■ **What you will do**: Your answer should be the exact lines of the data below from the one containing "The width and height of the screenshot is (1920, 1200)." through the one containing "This screenshot has height=1490, width=2246."; please include nothing else.

■ **Provided data**:
----------------

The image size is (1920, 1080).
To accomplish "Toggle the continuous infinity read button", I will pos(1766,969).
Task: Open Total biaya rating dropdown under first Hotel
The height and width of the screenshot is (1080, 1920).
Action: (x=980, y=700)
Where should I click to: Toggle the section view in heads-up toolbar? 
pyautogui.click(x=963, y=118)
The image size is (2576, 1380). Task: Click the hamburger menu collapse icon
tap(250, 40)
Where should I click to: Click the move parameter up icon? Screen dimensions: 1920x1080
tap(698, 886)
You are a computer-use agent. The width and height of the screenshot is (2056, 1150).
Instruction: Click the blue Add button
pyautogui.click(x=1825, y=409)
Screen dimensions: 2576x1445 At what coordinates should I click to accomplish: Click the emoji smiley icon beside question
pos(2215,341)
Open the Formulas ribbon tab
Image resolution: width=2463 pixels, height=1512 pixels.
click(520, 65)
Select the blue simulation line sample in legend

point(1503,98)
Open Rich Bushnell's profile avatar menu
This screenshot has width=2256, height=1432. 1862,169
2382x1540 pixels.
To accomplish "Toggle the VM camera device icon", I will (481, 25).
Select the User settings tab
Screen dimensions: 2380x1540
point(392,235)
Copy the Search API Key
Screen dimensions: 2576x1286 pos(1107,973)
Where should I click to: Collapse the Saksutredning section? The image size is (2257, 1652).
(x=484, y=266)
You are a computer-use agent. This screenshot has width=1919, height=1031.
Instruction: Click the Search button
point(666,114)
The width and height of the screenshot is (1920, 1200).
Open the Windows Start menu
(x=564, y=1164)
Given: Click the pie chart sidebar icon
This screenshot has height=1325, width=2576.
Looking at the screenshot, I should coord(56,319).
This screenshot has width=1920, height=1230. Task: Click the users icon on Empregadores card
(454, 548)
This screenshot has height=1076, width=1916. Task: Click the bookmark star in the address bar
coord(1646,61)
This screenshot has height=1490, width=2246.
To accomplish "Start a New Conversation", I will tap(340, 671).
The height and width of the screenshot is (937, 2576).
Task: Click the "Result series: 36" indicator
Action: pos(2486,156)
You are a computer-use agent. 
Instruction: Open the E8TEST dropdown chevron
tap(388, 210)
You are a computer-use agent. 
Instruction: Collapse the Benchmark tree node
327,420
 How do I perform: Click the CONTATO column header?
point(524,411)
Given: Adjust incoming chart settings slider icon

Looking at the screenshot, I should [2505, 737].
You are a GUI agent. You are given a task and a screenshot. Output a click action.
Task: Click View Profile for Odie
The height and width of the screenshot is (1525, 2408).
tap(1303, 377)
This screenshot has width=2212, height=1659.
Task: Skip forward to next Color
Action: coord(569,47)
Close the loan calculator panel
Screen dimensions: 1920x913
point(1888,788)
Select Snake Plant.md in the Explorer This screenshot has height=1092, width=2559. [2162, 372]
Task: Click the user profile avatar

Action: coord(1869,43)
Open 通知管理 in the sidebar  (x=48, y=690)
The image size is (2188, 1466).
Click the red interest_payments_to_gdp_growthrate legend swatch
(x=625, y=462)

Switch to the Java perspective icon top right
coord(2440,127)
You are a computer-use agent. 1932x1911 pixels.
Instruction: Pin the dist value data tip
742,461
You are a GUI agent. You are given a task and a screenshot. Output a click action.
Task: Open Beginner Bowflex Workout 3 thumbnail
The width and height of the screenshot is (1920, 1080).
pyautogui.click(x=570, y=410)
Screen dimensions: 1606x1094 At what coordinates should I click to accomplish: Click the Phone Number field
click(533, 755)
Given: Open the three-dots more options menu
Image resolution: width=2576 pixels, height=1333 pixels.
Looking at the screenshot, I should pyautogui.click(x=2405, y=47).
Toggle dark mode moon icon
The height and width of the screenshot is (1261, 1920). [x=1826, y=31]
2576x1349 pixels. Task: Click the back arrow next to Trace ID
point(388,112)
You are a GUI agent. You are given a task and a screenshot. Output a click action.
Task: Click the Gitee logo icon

----------------

■ **Solution to the problem**:
The width and height of the screenshot is (1920, 1200).
Open the Windows Start menu
(x=564, y=1164)
Given: Click the pie chart sidebar icon
This screenshot has height=1325, width=2576.
Looking at the screenshot, I should coord(56,319).
This screenshot has width=1920, height=1230. Task: Click the users icon on Empregadores card
(454, 548)
This screenshot has height=1076, width=1916. Task: Click the bookmark star in the address bar
coord(1646,61)
This screenshot has height=1490, width=2246.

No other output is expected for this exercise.